Assistive Technology for Computer Access
This presentation will give an overview of all that can be done to improve an individual’s ability to access a computer, tablet, or phone following a disabling illness or injury by reviewing the simplest and most cost-effective solutions, as these are sufficient to meet many users’ needs and are easily implemented very quickly. These include adjustments to the device’s settings, modifications to the workspace/ positioning of technology, and low tech computer access aides. Many of the devices/supports discussed will be on display and/or demonstrated for improved understanding.

Michelle Marques, MS, OTR/L, Occupational Therapist, Spaulding Rehabilitation Hospital



Directions

Directions to Assumption College, 500 Salisbury St.

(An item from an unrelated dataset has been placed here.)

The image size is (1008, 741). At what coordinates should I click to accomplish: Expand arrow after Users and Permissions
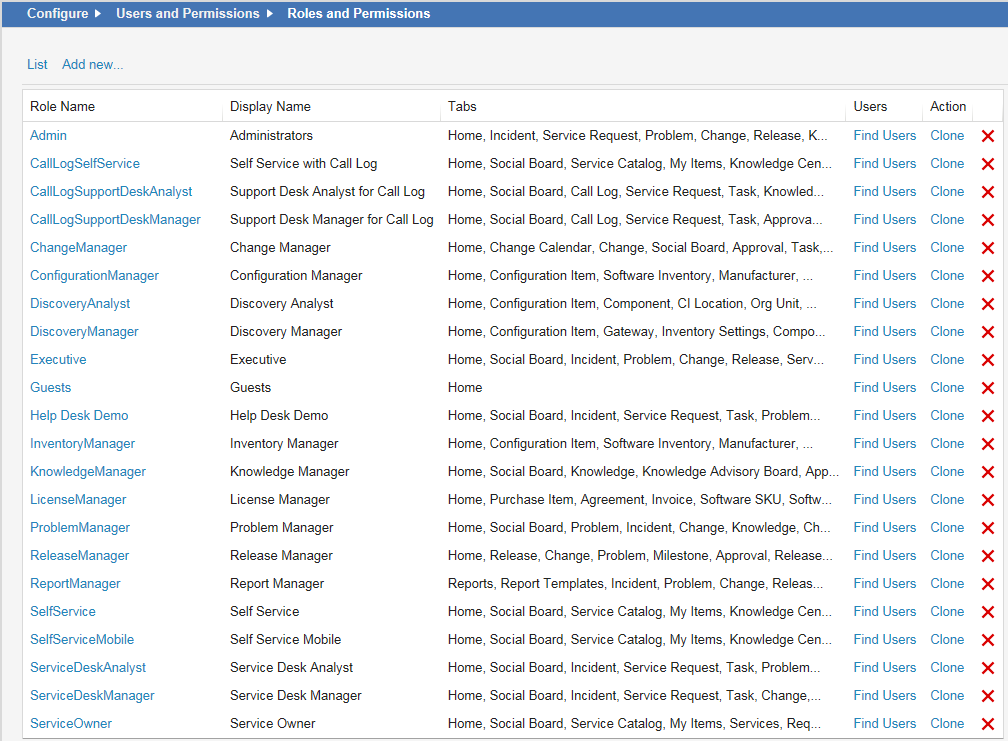tap(270, 14)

Worcester, MA 01609:

 Coming from Boston

  • Take the Mass Pike (I-90 West) to Exit 11A (I-495 North)
  • Travel about 7 miles on I-495 North and take Exit 25B (I-290 West) toward Worcester.
  • Take I- 290 West into Worcester (about 10 minutes).
  • Take Exit 18 (Lincoln Street / Rt. 9).
  • Turn right at the lights at end of the exit ramp onto Lincoln Street and bear right onto Salisbury Street.
  • Stay on Salisbury Street for about 2 miles.
  • Assumption College will be on your right (shortly after the Flagg Street fork on your left).

Coming from the South

  • Take Rt. 146 North and merge onto I-290 East for about 2 miles.
  • Take Exit 17 (Rt.9).
  • Turn left at light at the end of the exit ramp onto Belmont St. (Rt. 9 West) for .3 mile.
  • Turn right onto Grove St. for .2 mile.
  • Turn left onto Salisbury St. for 2.1 miles.
  • Assumption College will be on your right (shortly after the Flagg Street fork on your left).

Coming from the West

  • Take the Mass Pike (I-90 East) to Exit 10 (I- 290 East) toward Worcester.
  • Take Exit 17 (Rt.9).
  • Turn left at light at the end of the exit ramp onto Belmont St. (Rt. 9 West) for .3 mile.
  • Turn right onto Grove St. for .2 mile.
  • Turn left onto Salisbury St. for 2.1 miles.
  • Assumption College will be on your right (shortly after the Flagg Street fork on your left).

Coming from the North

  • Take I-95 or I-93 South to I-495 South.
  • Take I-495 South to Exit 25B (I-290 West) toward Worcester.
  • Take I-290 West into Worcester (about 10 minutes).
  • Take Exit 18 (Lincoln Street / Rt. 9).
  • Turn right at the lights at end of the exit ramp onto Lincoln Street and bear right onto Salisbury Street.
  • Stay on Salisbury Street for about 2 miles.
Assumption College will be on your right (shortly after the Flagg Street fork on your left).